Instinctively her eyes flicked to the monitor as she reached for the adhesive electrode pads and attached the patient to the ECG monitor. ‘It’s dropping. Ninety over fifty.’
Suddenly her hands weren’t shaking any more. Her movements were smooth, confident and almost automatic. She knew what she was doing and it was as if she’d never been away.
‘We’ll start with a litre of Hartmann’s,’ Alessandro said immediately, and Christy busied herself with her patient while he made a rapid assessment of brain and spinal-cord function.
‘Put your tongue out for me,’ he instructed the patient. ‘Wiggle your toes.’
‘His blood pressure is still dropping,’ Christy said quietly, and Alessandro’s gaze flickered to hers.
‘Increase the flow rate and let’s give him some analgesia.’
‘First line is in,’ the blonde doctor said as she slid a wide-bore cannula into a vein and Christy pulled the IV stand towards her so that she could attach the giving set and start the infusion.
‘Get that second line in straight away, Katya,’ Alessandro instructed, and the blonde doctor reached for the second cannula and moved round the trolley to the other side of the patient.
The man gave a groan of pain and Alessandro immediately switched his attention back to his patient. ‘We’re going to give you something for the pain now, Derek,’ he said calmly and Christy reached for the drugs that she knew would be on the trolley. ‘Morphine and cyclizine?’

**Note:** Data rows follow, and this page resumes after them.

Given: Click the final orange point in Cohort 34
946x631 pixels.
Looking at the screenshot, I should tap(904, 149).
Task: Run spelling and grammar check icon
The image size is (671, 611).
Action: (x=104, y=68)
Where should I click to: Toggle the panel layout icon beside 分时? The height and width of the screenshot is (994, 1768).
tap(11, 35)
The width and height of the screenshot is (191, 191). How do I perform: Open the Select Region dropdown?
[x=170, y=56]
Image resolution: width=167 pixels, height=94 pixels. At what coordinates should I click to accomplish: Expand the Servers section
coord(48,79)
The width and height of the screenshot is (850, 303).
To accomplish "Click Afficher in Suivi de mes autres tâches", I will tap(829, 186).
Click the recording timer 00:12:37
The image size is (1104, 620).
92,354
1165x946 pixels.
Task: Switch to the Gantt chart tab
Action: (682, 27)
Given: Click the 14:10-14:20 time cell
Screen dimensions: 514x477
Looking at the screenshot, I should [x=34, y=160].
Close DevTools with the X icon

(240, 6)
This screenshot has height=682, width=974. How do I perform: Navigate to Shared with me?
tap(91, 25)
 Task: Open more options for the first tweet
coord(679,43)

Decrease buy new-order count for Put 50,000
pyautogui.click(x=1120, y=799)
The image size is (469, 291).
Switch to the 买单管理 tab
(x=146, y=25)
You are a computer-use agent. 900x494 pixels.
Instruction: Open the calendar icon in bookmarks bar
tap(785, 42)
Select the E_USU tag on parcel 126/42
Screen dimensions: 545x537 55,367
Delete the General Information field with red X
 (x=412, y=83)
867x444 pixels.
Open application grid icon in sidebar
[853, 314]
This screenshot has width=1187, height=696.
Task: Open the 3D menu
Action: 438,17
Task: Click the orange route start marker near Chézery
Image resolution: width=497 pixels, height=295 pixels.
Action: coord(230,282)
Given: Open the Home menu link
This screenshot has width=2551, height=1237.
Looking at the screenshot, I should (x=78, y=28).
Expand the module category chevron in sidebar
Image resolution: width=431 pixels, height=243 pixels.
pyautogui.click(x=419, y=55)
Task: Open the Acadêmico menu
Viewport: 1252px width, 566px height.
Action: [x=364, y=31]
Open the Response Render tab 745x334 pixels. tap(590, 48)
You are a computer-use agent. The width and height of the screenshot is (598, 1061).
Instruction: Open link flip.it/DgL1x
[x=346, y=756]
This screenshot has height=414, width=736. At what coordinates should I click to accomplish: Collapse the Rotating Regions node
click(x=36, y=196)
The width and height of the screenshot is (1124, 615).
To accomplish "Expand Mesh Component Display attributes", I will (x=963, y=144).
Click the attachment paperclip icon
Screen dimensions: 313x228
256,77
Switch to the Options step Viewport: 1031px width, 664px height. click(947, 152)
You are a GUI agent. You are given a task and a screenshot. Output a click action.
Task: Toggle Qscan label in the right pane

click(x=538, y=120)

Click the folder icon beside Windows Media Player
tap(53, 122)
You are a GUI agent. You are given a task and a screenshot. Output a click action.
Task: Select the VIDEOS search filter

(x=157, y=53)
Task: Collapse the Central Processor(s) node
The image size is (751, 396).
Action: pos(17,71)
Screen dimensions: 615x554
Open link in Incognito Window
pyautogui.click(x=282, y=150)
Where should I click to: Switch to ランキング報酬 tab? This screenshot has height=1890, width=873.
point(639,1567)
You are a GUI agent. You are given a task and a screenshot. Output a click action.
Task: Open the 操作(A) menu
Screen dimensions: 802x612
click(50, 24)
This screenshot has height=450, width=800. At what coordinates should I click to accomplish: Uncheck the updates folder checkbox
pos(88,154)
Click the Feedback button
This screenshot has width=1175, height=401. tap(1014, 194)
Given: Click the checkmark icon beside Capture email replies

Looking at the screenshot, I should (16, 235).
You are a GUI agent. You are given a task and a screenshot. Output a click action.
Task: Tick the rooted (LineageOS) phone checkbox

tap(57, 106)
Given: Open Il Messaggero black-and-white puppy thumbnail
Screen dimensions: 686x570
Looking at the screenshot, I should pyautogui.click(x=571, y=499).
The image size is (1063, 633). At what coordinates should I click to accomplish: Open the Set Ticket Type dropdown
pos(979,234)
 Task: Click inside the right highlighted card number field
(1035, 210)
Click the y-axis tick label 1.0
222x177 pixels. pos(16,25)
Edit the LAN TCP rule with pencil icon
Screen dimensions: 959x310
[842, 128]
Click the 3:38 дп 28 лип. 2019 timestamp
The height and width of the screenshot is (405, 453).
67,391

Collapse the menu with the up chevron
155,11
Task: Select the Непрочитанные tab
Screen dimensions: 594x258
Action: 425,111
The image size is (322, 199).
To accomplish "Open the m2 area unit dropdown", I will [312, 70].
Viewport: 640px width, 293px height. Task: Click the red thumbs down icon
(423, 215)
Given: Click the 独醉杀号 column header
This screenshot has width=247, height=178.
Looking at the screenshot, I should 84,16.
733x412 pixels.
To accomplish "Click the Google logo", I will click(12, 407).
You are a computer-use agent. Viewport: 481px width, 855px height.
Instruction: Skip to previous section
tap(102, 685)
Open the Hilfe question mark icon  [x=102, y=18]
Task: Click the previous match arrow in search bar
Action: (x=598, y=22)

With speed and efficiency she drew up the drug and handed it to Alessandro, along with the ampoule to check. Then she moved closer to the trolley and closed her hand over the patient’s, offering comfort.
‘We’ll soon have you more comfortable, Derek,’ she said quietly, and felt the man’s fingers tighten over hers.
This was the bit that the doctors often forgot or ignored, she thought to herself as she felt the man’s grip. They forgot the importance of touch. They forgot that as well as being injured, the patient was anxious and scared.
It was another thing that she’d always admired about Alessandro. No matter how tense the situation, he never forgot his patient. He wasn’t a touchy-feely doctor, but he understood the importance of communication in lowering stress levels.
Her eyes flickered to the machines next to her. ‘His blood pressure is stable,’ she said quietly, and Alessandro gave a nod.